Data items
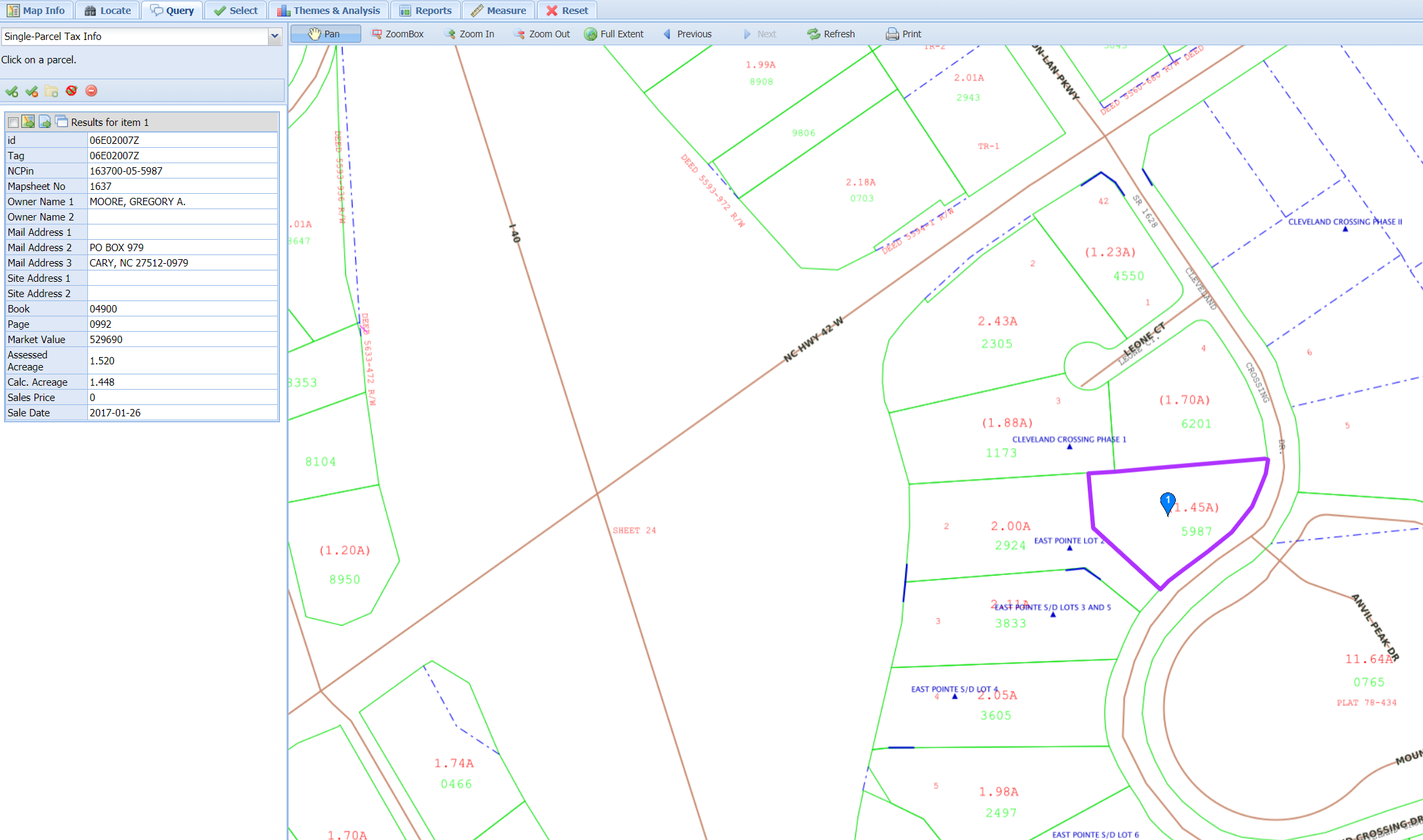The width and height of the screenshot is (1423, 840).
Task: Toggle the Results for item 1 checkbox
Action: point(13,123)
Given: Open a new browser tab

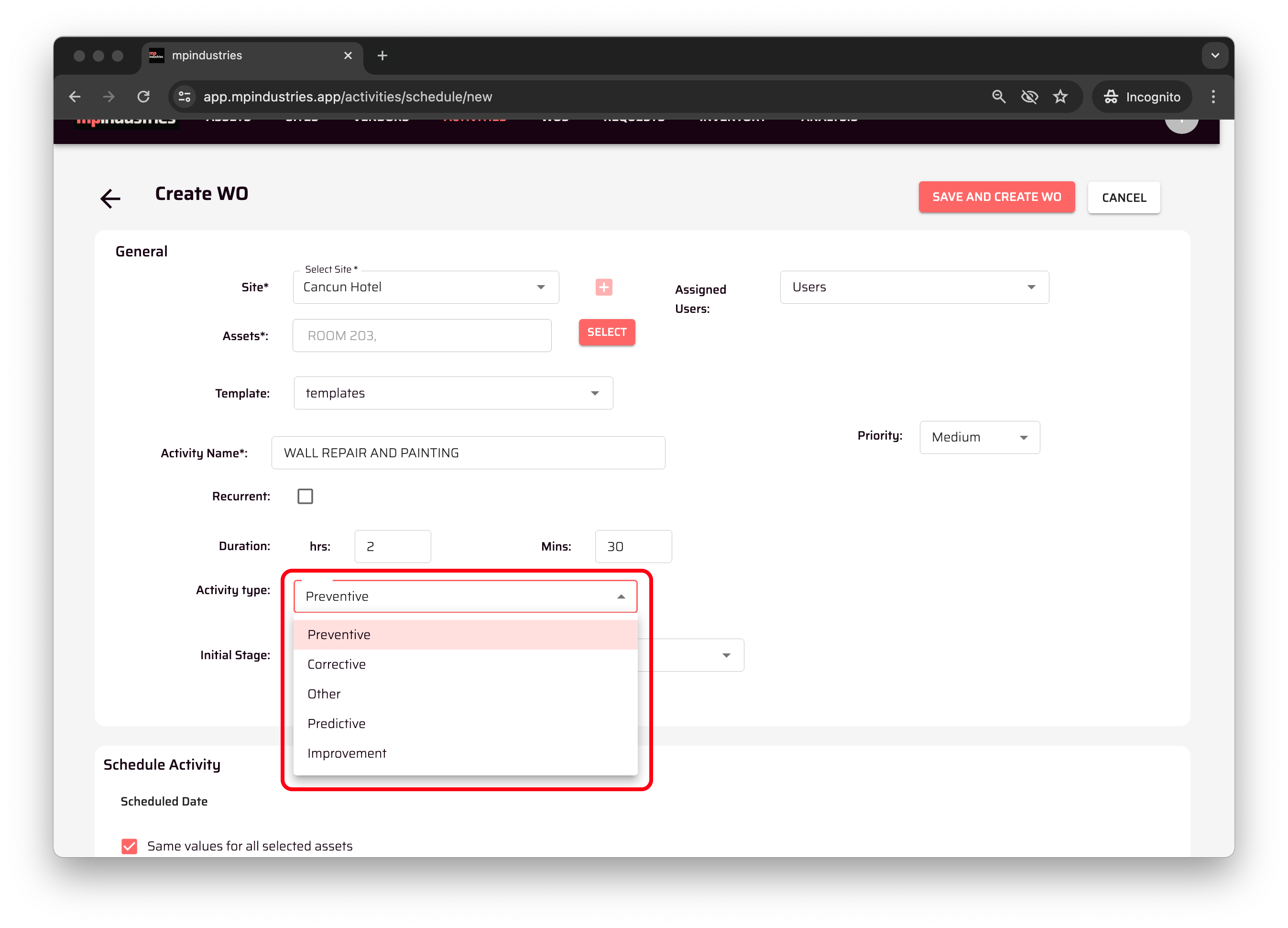Looking at the screenshot, I should (382, 55).
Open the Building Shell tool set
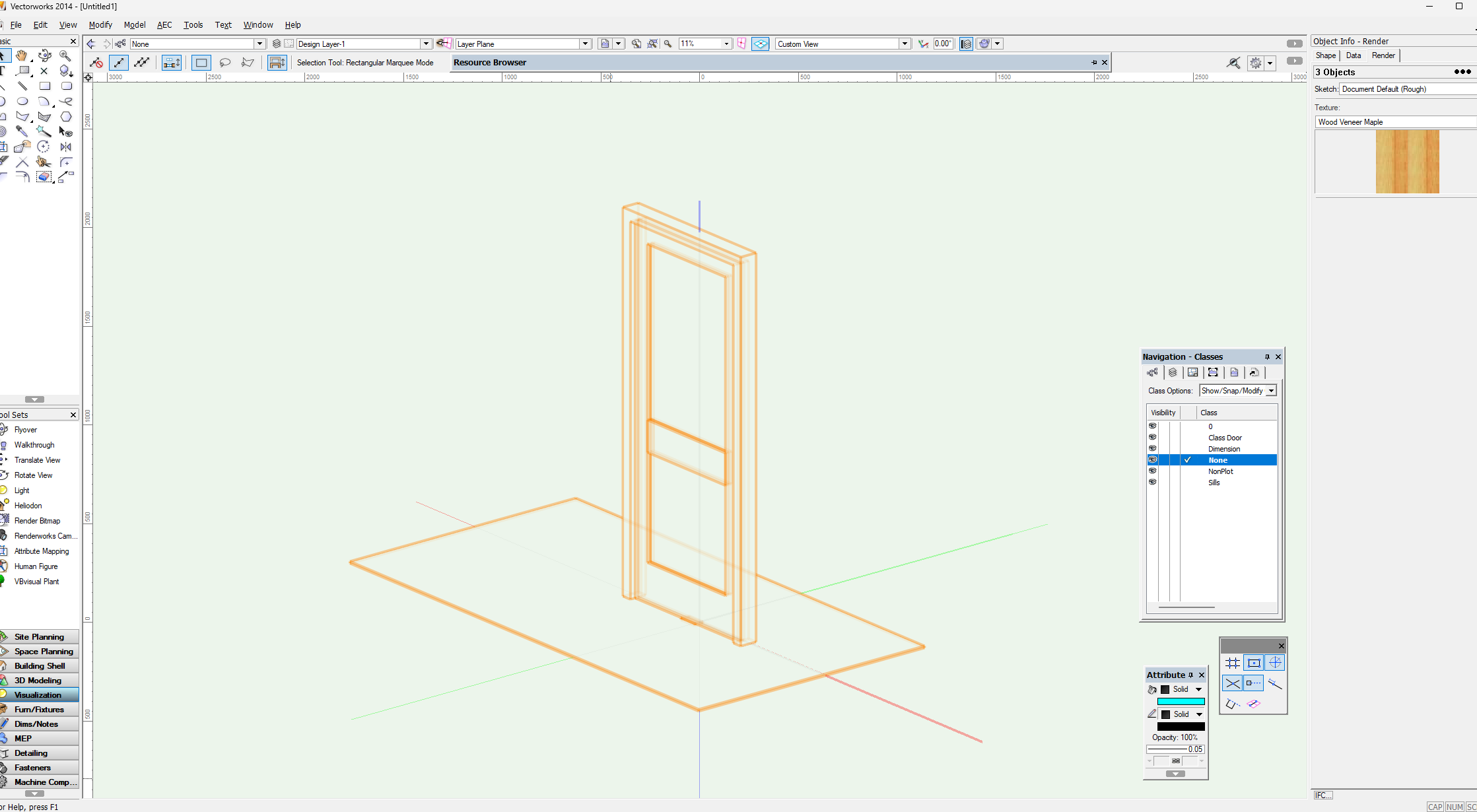This screenshot has height=812, width=1477. point(40,666)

Work task: The exact lines from the one containing "Given: Open a new browser tab" through the end of the data are to be copied, with both ends kept and pictures left out.

Response area:
Given: Open a new browser tab

Looking at the screenshot, I should (382, 55).
Open the Building Shell tool set
This screenshot has height=812, width=1477. point(40,666)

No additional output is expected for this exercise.